The task
Format the lines of the listing below as a numbered list, leaving out any blank lines, starting at the line containing "Click the Station: 06610 Payerne (LSMP) title" and ending at the line containing "Action: pyautogui.click(x=16, y=17)".

Start of Extracted information

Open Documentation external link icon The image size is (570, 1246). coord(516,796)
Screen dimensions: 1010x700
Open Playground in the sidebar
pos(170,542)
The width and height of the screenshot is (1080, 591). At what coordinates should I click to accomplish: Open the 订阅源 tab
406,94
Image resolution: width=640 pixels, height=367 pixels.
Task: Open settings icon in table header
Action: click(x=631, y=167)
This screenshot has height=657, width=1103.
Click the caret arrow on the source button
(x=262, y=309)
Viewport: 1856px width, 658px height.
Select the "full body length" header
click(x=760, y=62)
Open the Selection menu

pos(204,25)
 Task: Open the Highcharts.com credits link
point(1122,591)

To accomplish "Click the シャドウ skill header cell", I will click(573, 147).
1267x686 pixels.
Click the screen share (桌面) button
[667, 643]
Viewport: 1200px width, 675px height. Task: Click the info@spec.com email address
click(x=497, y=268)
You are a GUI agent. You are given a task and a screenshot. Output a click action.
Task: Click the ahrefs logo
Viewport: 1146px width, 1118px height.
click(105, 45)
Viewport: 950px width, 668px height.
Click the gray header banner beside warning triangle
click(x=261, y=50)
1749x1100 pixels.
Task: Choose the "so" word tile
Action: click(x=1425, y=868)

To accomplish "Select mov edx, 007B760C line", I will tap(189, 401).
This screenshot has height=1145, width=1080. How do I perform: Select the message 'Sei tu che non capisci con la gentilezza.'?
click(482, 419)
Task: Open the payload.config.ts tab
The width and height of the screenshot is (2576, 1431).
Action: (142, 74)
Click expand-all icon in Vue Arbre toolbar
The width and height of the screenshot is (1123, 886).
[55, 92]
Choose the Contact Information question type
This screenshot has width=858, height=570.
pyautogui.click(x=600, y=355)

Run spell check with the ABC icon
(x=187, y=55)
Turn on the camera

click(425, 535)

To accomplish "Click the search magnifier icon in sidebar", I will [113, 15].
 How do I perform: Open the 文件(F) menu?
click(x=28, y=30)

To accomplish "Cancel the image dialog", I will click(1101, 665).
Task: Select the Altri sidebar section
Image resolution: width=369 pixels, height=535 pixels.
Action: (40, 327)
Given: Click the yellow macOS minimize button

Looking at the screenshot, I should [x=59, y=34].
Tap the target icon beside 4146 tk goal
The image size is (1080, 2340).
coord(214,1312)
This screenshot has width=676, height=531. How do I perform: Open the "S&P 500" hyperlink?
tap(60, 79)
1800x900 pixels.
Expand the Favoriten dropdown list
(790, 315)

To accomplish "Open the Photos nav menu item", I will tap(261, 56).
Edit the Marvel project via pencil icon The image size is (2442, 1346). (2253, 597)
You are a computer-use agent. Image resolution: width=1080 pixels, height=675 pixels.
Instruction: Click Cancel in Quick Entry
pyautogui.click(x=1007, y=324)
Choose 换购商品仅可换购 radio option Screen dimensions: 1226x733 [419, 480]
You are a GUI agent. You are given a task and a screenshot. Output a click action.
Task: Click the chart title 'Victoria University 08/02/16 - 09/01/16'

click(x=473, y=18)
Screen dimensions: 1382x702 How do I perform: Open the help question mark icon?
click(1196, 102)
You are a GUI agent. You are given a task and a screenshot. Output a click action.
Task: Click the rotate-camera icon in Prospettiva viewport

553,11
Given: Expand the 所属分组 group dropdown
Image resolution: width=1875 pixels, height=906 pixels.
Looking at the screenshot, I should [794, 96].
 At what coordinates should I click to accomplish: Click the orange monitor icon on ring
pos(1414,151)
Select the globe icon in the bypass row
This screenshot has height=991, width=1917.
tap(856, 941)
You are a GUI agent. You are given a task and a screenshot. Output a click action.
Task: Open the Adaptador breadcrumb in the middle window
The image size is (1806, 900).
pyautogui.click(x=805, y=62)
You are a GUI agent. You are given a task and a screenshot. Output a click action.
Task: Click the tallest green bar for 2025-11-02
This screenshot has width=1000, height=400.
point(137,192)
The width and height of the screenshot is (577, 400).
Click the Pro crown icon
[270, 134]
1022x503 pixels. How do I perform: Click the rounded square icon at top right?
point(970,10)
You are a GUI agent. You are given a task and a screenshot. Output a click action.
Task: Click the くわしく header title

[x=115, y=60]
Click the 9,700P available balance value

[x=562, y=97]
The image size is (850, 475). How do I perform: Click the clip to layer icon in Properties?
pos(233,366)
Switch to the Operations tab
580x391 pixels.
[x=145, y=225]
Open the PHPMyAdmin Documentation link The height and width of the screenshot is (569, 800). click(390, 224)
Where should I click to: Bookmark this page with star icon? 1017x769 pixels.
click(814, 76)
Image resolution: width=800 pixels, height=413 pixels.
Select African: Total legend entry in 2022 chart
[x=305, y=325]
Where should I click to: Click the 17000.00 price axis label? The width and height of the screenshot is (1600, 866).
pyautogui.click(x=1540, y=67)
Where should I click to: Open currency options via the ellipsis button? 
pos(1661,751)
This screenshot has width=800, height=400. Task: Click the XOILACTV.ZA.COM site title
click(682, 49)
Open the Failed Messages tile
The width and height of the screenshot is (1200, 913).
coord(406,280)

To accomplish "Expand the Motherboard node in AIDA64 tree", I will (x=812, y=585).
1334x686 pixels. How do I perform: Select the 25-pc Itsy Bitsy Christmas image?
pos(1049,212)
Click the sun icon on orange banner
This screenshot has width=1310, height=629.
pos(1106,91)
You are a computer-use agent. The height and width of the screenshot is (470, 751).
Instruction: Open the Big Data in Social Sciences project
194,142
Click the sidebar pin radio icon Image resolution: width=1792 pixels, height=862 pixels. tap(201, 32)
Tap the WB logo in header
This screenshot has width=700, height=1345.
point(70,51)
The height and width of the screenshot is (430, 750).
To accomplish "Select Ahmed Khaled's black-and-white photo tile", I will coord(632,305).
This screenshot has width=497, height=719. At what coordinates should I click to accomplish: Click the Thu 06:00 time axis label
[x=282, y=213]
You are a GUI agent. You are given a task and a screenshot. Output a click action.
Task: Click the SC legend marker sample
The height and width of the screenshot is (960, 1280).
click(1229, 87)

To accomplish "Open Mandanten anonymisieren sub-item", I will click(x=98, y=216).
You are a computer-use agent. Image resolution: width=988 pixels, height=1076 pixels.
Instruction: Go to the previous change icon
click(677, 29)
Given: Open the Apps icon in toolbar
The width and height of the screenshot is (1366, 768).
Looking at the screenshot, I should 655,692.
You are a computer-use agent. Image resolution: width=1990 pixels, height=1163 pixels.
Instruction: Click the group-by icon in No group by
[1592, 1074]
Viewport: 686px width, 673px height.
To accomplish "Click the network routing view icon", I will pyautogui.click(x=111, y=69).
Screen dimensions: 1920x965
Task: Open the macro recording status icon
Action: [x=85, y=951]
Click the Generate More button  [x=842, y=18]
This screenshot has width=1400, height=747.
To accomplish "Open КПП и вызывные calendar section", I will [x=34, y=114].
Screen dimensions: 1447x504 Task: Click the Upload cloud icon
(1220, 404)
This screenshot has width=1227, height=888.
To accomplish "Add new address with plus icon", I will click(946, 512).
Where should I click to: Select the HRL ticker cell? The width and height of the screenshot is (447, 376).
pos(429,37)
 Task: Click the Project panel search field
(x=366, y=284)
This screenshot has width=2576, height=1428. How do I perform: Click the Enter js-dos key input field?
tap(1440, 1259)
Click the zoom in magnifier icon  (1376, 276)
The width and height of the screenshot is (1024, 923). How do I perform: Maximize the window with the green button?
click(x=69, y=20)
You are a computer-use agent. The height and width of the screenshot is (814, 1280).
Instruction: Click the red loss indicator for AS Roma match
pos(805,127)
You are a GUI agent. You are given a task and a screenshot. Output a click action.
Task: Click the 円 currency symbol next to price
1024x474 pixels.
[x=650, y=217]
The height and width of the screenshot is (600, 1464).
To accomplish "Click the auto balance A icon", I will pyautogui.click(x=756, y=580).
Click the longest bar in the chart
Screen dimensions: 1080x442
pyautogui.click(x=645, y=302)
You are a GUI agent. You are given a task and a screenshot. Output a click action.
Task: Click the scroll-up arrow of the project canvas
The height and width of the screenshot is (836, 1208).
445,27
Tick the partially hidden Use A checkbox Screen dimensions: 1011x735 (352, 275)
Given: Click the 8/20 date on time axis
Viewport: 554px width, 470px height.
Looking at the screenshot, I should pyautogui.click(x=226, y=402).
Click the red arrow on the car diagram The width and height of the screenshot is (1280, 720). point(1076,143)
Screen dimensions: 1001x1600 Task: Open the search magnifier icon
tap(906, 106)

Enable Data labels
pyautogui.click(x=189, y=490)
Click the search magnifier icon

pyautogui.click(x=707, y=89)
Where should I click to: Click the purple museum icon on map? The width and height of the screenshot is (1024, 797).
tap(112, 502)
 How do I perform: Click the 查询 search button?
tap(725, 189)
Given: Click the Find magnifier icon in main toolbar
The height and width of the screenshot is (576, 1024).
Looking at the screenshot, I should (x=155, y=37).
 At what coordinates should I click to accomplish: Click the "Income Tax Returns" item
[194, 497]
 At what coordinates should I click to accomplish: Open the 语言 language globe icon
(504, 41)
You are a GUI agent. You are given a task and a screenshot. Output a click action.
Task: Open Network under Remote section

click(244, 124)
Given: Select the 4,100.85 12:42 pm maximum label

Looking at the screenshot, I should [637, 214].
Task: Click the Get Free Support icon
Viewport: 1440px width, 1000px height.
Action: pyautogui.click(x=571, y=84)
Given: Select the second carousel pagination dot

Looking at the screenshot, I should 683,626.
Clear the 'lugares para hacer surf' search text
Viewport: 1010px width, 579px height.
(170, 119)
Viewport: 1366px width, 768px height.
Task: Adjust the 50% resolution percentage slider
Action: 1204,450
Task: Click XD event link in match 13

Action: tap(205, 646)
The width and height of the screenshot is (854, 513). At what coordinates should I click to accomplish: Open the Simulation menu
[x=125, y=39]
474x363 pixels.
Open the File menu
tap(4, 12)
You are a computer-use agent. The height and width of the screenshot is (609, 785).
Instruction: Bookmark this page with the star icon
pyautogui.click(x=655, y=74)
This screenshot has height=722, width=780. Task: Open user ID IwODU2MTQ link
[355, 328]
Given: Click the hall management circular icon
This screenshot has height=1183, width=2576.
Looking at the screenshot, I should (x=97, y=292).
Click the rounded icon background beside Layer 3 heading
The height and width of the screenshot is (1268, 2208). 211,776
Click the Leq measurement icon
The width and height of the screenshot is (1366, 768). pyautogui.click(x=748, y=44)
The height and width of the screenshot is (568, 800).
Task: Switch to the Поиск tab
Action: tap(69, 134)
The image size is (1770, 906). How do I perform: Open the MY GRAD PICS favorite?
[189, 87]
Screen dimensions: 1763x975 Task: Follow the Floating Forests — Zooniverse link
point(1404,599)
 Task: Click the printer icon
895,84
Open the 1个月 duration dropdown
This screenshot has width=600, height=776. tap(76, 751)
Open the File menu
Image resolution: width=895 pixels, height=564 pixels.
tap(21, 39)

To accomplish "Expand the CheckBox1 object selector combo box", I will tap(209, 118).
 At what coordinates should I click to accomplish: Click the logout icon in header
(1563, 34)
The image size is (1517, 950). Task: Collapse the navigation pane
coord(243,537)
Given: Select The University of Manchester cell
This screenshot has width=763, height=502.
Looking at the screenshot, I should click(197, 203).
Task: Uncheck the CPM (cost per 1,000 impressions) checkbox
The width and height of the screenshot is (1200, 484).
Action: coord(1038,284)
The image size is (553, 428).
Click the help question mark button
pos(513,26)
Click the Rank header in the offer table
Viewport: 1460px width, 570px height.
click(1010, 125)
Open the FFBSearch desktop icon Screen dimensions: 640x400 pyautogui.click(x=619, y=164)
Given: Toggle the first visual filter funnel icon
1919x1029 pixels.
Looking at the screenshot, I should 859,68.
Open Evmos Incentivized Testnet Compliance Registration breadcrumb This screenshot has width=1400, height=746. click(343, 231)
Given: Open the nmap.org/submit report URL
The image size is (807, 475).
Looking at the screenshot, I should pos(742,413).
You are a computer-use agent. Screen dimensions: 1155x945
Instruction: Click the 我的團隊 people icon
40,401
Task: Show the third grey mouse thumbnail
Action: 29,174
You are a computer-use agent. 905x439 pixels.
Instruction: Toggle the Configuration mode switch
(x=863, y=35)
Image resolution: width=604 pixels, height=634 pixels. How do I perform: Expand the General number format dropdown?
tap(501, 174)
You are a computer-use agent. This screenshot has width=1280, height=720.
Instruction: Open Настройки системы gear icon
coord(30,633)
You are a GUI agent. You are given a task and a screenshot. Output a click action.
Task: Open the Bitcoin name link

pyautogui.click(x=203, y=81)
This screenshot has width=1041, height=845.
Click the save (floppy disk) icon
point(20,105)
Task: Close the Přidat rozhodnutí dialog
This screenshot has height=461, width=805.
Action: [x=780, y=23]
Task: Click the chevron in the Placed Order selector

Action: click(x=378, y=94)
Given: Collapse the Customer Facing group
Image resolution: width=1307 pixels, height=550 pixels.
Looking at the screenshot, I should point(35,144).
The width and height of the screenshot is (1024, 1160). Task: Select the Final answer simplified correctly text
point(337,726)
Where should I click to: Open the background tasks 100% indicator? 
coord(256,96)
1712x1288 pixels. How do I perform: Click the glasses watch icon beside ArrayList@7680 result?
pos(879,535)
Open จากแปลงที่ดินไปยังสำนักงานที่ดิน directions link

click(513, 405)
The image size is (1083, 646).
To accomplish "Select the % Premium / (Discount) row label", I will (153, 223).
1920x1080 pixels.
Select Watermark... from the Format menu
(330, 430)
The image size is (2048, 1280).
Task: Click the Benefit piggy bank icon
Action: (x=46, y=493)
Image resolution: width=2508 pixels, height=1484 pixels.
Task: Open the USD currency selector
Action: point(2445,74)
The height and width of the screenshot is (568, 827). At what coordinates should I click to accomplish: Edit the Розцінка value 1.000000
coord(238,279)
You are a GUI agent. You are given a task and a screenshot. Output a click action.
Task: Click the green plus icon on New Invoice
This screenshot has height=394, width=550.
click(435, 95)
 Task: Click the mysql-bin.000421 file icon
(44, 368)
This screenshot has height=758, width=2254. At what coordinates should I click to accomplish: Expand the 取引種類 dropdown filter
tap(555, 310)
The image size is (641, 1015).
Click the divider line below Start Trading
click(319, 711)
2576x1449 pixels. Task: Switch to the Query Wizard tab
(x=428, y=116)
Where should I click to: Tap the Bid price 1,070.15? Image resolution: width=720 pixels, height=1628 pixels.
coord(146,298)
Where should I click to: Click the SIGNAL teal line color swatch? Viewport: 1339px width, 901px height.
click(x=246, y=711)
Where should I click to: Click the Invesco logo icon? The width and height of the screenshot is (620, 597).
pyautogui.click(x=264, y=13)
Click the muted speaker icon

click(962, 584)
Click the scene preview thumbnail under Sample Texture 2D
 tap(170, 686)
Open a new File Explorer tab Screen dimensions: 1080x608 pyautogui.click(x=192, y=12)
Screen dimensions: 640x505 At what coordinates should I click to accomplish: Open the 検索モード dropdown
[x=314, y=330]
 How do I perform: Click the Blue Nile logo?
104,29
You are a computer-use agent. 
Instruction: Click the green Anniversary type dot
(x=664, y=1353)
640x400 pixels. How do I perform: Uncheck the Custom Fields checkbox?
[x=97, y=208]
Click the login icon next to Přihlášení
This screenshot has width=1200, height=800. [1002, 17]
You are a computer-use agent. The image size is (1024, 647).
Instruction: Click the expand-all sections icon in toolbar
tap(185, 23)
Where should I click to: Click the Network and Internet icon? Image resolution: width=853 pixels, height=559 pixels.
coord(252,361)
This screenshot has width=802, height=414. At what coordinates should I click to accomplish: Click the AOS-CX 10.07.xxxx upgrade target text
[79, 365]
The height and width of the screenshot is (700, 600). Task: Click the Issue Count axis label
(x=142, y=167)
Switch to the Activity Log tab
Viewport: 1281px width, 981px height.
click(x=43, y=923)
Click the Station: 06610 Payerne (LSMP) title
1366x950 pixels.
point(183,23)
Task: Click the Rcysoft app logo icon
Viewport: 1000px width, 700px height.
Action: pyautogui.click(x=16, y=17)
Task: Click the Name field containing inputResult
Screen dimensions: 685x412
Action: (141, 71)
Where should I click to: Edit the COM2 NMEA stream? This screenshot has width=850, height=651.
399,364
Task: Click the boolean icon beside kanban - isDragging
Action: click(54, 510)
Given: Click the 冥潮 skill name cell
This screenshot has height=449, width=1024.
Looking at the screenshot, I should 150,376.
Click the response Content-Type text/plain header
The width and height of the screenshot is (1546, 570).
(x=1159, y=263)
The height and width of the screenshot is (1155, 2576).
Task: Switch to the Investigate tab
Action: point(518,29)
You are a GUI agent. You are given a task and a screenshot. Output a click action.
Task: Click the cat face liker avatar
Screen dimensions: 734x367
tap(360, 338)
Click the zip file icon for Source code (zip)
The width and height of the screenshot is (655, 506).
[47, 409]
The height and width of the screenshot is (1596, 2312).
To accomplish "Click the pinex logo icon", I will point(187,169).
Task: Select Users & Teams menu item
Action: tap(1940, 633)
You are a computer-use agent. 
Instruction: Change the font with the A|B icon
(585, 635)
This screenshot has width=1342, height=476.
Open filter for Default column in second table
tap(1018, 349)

End of Extracted information

Written solution
1. Click the Station: 06610 Payerne (LSMP) title
2. 1366x950 pixels.
3. point(183,23)
4. Task: Click the Rcysoft app logo icon
5. Viewport: 1000px width, 700px height.
6. Action: pyautogui.click(x=16, y=17)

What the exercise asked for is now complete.